Tom Verstraten received his Master in Electromechanical Engineering from the Vrije Universiteit Brussel (VUB) in 2012. After working in industry for a year, he started a Ph.D. at the VUB, funded by a Ph.D. fellowship of the Research Foundation - Flanders (FWO). He received his doctoral degree in 2018. As a part of his Ph.D. project, he worked as a visiting researcher at TU Darmstadt (Germany) for a period of four months in 2017. His primary research focus is the study and development of energy-efficient actuators exploiting compliance and redundancy.
Abstract: Muscles are arguably the best-known actuation technology that approaches a perfect force source i.e. one with extremely low impedance (perfectly backdrivable) and stiction, although with only moderate bandwidth. A better understanding of how actuator design supports locomotor function may help design and develop novel and more functional powered assistive or robotic legged systems. In this talk we present two different approaches to approach biological actuators, in both combinations of different actuators are utilized in a hybrid design.

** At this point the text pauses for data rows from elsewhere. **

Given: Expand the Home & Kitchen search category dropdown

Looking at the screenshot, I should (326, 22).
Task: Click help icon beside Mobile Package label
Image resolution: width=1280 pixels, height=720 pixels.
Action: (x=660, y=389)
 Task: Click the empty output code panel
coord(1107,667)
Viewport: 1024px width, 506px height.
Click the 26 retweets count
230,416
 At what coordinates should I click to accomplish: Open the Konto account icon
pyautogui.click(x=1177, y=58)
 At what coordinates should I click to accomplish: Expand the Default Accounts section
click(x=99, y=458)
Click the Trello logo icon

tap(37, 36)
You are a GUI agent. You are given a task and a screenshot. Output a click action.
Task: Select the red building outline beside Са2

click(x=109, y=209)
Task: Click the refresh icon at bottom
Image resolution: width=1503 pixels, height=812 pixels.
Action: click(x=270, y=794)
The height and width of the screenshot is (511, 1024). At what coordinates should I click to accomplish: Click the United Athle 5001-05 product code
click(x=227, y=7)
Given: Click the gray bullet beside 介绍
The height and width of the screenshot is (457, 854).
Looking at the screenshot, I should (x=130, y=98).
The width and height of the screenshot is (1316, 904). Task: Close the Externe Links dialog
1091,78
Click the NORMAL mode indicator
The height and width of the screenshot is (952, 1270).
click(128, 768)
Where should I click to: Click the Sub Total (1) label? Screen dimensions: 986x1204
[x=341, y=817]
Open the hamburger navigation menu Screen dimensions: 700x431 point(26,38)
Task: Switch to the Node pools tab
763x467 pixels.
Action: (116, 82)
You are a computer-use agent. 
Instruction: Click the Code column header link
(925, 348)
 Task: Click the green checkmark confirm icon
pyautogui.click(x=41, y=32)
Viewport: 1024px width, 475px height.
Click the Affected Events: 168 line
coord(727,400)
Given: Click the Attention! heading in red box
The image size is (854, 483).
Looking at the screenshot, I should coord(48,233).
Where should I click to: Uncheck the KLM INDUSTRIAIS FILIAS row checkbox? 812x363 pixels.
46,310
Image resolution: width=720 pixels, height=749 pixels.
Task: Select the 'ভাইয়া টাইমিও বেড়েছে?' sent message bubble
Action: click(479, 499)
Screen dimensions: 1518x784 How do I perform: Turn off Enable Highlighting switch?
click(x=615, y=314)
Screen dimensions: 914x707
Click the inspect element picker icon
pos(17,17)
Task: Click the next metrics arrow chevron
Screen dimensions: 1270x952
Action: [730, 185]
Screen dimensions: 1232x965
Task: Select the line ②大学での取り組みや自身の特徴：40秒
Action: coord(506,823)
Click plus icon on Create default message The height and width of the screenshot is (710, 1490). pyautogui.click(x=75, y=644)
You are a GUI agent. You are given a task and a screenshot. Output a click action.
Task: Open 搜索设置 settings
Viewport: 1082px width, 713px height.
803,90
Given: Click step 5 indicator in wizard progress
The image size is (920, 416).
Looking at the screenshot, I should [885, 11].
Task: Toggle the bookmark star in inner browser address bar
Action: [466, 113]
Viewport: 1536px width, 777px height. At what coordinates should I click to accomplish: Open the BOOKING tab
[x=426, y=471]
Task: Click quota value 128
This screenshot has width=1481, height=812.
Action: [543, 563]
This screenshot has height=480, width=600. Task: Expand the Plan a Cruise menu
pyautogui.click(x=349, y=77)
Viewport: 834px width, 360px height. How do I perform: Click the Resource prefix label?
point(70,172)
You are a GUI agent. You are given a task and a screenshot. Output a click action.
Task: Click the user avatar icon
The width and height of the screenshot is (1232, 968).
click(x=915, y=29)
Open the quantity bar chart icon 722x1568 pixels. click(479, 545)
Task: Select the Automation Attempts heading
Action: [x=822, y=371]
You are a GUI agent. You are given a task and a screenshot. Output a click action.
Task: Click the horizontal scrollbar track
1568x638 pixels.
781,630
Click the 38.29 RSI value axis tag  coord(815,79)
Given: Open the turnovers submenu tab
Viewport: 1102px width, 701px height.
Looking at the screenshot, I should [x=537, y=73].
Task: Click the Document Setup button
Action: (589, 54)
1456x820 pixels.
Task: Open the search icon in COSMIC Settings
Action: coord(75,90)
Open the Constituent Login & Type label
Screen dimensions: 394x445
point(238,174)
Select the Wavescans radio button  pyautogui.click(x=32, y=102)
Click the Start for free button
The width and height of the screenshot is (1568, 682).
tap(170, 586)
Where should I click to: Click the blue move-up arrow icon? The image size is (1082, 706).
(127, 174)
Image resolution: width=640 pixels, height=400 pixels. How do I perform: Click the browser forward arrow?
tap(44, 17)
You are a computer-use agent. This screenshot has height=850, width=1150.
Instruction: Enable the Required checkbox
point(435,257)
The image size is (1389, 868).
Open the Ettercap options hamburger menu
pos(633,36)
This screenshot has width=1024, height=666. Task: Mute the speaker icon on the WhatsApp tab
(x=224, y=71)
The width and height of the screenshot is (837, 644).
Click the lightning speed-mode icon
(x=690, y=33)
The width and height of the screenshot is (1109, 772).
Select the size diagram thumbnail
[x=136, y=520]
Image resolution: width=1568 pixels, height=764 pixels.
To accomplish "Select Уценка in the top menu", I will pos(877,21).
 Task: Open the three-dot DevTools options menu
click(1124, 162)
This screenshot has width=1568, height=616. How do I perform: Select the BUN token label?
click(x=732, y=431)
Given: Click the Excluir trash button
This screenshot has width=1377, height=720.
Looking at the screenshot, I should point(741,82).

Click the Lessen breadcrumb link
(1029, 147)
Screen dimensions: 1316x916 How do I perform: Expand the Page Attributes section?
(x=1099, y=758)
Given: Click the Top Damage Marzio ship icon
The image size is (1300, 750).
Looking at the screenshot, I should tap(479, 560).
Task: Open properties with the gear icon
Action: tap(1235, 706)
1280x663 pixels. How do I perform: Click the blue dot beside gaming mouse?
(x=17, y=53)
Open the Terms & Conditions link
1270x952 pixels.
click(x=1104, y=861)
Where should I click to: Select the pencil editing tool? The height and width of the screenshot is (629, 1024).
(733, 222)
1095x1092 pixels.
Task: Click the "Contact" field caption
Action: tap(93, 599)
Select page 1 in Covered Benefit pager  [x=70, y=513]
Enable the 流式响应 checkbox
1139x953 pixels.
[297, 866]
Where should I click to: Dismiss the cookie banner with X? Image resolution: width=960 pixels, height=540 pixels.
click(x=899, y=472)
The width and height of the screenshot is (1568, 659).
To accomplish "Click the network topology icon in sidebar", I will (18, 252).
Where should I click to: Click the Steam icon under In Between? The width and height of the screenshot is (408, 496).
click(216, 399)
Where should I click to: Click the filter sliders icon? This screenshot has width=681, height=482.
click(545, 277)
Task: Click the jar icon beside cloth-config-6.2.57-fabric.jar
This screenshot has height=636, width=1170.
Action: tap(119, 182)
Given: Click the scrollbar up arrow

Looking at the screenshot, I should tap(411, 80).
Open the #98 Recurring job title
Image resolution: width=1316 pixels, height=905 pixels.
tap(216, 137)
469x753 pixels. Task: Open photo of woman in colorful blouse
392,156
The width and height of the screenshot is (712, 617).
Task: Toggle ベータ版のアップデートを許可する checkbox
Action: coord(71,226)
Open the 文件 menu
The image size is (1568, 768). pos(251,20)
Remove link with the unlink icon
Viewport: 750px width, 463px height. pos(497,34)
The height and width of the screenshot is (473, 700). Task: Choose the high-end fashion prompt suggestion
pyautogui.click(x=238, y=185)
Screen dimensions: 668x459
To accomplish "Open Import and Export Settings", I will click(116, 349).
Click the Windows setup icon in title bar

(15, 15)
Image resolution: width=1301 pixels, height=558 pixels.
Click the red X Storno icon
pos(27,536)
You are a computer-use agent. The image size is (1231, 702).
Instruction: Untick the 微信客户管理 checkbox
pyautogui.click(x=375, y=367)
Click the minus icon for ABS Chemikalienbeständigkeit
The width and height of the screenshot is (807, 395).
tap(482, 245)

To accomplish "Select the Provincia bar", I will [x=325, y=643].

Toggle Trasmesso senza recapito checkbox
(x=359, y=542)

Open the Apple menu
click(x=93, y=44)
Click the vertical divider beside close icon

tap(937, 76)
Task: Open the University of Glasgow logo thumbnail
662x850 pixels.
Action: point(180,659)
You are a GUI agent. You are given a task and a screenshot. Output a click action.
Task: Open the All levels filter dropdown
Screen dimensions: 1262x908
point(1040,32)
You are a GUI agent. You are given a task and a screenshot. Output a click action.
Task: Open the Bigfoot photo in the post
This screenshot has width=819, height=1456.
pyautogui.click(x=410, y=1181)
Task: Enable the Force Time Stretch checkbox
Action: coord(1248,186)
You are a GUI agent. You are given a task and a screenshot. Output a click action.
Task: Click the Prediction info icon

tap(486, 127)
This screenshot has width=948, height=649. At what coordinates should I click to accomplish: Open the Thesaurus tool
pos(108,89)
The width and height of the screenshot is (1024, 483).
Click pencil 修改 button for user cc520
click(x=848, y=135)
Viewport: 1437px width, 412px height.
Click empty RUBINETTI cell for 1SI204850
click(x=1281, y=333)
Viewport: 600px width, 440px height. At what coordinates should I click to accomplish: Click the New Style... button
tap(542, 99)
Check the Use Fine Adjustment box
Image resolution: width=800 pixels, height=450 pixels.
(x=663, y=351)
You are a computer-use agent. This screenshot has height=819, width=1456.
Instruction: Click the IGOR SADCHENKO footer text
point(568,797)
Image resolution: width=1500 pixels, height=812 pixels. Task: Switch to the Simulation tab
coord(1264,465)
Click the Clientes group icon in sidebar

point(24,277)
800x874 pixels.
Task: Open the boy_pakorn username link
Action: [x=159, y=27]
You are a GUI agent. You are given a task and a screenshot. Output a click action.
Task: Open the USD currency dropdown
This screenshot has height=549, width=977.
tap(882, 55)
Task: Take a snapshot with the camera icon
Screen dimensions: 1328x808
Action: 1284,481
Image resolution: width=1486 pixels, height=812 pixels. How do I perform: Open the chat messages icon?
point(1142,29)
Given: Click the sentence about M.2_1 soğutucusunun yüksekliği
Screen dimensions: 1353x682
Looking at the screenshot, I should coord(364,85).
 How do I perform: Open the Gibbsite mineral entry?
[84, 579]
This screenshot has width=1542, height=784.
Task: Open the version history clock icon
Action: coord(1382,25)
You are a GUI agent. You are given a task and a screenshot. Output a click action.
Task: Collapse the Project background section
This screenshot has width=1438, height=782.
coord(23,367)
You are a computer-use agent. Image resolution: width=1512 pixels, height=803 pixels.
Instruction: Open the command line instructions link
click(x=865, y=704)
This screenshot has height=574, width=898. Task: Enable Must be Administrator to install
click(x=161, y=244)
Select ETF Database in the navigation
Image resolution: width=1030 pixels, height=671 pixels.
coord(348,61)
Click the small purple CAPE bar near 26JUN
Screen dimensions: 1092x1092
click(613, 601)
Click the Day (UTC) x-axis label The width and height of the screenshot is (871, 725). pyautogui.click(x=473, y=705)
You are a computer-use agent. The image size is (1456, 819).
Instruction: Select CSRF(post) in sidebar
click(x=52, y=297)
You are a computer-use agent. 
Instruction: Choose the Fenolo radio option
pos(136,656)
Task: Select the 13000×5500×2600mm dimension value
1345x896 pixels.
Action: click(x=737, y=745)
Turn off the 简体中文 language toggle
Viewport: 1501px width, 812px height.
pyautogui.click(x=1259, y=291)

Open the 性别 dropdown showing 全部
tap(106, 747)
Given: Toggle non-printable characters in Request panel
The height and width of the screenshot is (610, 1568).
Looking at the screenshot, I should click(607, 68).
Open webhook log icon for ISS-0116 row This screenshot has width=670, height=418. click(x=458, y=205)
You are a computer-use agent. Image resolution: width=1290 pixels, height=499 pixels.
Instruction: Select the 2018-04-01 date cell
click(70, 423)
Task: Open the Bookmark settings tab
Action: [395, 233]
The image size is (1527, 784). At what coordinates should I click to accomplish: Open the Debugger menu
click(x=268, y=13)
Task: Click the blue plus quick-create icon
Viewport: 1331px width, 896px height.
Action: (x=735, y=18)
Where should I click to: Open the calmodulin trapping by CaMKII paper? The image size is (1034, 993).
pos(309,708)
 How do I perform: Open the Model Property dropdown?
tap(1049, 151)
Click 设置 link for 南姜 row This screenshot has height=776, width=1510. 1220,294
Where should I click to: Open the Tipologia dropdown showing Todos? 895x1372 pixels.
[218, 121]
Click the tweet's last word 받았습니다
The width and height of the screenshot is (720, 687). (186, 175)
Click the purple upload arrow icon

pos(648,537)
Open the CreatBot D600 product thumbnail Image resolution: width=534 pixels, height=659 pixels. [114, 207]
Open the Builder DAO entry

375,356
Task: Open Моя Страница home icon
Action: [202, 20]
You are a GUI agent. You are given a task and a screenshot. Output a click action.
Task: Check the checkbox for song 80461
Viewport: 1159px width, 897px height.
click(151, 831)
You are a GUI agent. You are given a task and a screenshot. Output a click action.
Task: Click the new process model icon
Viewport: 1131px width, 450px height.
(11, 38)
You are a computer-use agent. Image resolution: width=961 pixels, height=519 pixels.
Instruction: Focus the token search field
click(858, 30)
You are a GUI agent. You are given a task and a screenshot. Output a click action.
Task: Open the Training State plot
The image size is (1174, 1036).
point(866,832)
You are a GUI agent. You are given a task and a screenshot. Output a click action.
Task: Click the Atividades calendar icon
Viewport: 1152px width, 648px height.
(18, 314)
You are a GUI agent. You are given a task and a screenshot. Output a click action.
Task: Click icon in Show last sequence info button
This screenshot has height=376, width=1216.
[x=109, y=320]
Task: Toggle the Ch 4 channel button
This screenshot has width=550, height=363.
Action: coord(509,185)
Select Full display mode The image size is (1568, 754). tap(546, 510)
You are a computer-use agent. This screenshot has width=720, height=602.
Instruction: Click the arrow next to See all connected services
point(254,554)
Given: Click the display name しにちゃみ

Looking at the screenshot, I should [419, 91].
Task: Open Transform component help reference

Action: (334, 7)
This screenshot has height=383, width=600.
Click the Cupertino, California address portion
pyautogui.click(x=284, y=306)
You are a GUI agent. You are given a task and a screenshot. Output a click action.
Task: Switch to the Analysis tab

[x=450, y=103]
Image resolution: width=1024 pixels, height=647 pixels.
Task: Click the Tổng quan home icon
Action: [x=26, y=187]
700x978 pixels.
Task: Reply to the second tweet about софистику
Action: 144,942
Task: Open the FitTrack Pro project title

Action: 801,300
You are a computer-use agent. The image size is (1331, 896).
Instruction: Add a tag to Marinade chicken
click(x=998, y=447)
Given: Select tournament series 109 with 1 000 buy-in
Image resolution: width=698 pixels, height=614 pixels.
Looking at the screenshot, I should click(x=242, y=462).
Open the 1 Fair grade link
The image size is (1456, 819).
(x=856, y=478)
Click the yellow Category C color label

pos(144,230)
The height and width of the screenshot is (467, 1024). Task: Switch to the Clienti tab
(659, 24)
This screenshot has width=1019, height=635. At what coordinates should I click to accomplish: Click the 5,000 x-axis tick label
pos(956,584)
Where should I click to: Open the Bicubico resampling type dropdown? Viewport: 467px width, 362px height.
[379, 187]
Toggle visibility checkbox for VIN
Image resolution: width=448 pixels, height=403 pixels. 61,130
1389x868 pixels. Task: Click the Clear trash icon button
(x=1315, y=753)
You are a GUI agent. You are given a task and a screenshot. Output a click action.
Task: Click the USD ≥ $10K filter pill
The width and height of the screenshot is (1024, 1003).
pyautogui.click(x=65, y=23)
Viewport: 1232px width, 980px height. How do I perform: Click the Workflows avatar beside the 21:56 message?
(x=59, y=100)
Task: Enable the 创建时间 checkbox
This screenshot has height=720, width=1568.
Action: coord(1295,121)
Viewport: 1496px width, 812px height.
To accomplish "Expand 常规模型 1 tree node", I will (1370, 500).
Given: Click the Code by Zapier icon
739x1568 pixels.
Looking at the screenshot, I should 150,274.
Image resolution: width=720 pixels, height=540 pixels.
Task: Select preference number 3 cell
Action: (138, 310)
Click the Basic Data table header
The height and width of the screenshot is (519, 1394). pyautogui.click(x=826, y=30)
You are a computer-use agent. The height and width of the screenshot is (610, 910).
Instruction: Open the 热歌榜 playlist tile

In the first part of this talk, we focus on the axial leg function (e.g., spring-like hopping) based on a novel concept of a hybrid electric-pneumatic actuator (EPA). This enhanced variable impedance actuator (VIA) shares the advantages of EM and PAM combining precise control with compliant energy storage required for efficient, robust and versatile human-like leg motions via simple control laws.
In the second part of this talk, we discuss how the energy efficiency of actuators in demanding tasks can be enhanced by coupling multiple motors to a single joint. We explain the benefits of the kinematically redundant dual-motor actuator (DMA) and the statically redundant +SPEA concept, and demonstrate how they can generate energy-efficient human-like motion.